- Born: May 4, 1973 (age 53)
- Website: adilsonkindlemann.com

= Adilson Kindlemann =

Brazilian pilot (born 1973)

Adilson Kindelmann (born May 4, 1973) is a Brazilian pilot, who competes in the Red Bull Air Race World Series. Working hard since 2007 to be able to compete, Kindlemann faced five training sessions and also participated at the World Aerobatic Championship in 2009. In October of the same year, he joined the Red Bull Air Race Qualification Camp at Cassarubios, in Madrid, Spain, gaining the Super License and allowing him to start competing in the 2010 Season. Kindlemann was the first South American to compete in the Red Bull Air Race World Championship – South America is now the 6th continent represented.

Currently an airline pilot with more than 11,000 flight hours, Adilson has about 700 hours of aerobatics. During his 19 years of experience in aerobatics, he has performed over 300 shows in Brazil, reaching an audience exceeding 1.8 million people.

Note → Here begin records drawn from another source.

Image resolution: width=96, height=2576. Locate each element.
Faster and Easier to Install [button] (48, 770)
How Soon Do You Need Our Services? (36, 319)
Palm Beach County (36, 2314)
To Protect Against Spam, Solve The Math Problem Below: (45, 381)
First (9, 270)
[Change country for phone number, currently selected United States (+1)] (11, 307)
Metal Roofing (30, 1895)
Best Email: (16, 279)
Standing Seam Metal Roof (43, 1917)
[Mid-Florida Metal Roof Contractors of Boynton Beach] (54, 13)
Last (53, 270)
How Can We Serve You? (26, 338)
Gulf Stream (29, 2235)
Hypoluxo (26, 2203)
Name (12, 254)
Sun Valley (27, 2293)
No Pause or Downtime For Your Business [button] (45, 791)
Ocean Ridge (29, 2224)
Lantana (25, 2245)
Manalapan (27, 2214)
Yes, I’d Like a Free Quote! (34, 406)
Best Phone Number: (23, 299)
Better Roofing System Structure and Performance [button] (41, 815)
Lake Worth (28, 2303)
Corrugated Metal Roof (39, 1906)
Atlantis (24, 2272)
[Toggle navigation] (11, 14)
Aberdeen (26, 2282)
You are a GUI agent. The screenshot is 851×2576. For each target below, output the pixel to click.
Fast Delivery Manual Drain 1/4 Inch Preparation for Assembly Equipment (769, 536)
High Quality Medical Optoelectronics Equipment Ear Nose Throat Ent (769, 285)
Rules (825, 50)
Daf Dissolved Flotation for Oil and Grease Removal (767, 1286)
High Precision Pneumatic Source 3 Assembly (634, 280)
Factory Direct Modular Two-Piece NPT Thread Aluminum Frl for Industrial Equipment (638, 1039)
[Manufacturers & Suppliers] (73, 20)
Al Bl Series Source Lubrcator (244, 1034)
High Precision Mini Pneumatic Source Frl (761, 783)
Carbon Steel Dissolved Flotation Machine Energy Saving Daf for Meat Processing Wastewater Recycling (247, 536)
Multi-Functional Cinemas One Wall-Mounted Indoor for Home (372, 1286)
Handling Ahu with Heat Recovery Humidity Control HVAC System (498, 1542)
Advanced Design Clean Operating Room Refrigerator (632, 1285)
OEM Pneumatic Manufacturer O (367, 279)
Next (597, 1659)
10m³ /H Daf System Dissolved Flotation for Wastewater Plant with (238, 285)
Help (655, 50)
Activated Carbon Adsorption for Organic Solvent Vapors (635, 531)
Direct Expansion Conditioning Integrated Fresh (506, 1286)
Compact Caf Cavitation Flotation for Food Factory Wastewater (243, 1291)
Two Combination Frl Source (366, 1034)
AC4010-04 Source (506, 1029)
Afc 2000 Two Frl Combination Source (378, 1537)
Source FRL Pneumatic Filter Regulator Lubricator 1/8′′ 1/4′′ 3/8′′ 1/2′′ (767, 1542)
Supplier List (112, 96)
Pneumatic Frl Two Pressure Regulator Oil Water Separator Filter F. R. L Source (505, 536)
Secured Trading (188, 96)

Born in the countryside of São Paulo, Adilson made his first flight at age 15. For three consecutive years, he was the Brazilian champion at unlimited level competition, winning titles from 2001 to 2003. Another important achievement was the title of Honorary Member of the Brazilian Air Force.

Red Bull Air Race

Kindlemann Air Racing Team, of which Adilson is both pilot and owner, made the debut at Red Bull Air Race on March 27, 2010, in Abu Dhabi.

==2010 Crash==

During a training session at the second round of the 2010 Season (Perth, Australia) Kindelmann's aircraft crashed into the Swan River. It's understood that the aircraft stalled during a turn. He was able to level the wings before touching the water, but unfortunately after the initial contact, the aircraft flipped over. Adilson was uninjured and was rescued within minutes.

Kindelmann is the first pilot to crash during any part of the Red Bull Air Race.

Since the incident, the Brazilian pilot has been active in his quest to return to the sport.
Initially, Kindlemann expected to return at the European leg of the competition for the last three races of 2010. However, along with the Committee of the Red Bull Air Race, had decided to return in 2011 until the series was suspended on safety grounds. He did not return when the series restarted in 2014.